• [Stored records]:
──────

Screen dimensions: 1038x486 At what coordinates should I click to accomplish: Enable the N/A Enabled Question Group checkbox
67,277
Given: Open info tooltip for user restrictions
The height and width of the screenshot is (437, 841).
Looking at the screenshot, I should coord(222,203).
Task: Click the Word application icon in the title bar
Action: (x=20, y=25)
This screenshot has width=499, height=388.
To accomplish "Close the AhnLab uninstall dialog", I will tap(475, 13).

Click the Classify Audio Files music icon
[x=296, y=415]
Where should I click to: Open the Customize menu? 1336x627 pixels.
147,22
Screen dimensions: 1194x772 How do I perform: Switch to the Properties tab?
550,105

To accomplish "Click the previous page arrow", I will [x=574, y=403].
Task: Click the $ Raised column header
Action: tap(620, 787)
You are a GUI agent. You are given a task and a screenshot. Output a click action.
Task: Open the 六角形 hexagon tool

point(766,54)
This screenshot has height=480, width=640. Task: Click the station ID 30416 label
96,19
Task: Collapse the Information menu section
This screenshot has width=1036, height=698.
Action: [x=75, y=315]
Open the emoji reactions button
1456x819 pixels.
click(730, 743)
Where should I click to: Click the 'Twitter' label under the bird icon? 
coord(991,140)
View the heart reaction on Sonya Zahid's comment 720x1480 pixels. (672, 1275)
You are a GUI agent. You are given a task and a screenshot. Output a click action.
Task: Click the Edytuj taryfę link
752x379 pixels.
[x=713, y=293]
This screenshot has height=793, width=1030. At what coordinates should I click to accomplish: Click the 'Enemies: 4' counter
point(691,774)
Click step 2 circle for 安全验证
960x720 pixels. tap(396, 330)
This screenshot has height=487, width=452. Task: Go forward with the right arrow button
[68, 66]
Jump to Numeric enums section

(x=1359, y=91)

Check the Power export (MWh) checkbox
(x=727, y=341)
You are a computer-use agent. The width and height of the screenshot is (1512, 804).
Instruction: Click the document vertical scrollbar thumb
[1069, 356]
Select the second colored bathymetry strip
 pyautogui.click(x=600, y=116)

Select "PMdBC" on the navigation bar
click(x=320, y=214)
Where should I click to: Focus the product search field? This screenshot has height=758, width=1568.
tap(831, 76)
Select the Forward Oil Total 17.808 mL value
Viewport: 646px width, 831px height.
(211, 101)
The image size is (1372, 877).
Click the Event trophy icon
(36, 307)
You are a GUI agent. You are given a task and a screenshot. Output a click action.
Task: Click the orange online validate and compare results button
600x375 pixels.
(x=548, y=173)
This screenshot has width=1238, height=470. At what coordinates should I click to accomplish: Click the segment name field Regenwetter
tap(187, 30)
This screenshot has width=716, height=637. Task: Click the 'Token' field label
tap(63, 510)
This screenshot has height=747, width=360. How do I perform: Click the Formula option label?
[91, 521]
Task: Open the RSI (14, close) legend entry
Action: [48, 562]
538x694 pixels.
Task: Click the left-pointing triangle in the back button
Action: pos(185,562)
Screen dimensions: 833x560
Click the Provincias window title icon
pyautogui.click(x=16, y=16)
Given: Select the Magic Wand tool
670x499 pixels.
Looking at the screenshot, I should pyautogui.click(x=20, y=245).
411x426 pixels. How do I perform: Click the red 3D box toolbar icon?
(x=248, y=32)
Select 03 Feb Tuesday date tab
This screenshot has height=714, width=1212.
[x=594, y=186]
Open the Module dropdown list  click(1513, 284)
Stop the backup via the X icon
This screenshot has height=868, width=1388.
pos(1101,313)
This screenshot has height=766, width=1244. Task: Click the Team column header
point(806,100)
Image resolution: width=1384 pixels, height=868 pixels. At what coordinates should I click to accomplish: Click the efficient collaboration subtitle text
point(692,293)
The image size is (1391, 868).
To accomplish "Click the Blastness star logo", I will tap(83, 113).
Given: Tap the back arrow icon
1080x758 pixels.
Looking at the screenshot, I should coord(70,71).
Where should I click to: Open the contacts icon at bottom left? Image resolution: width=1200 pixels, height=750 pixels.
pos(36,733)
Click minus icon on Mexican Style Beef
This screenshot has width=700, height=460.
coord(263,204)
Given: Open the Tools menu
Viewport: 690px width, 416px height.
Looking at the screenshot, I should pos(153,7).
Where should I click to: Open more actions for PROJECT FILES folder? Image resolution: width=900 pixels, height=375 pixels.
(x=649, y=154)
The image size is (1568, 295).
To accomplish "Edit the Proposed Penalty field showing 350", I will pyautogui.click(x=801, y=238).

──────

• [Exercise]:
Each of the lines from the one that contains "This screenshot has width=700, height=460." through the last line of the data needs to be repeated exactly, with no others.

• [Output for this exercise]:
This screenshot has width=700, height=460.
coord(263,204)
Given: Open the Tools menu
Viewport: 690px width, 416px height.
Looking at the screenshot, I should pos(153,7).
Where should I click to: Open more actions for PROJECT FILES folder? Image resolution: width=900 pixels, height=375 pixels.
(x=649, y=154)
The image size is (1568, 295).
To accomplish "Edit the Proposed Penalty field showing 350", I will pyautogui.click(x=801, y=238).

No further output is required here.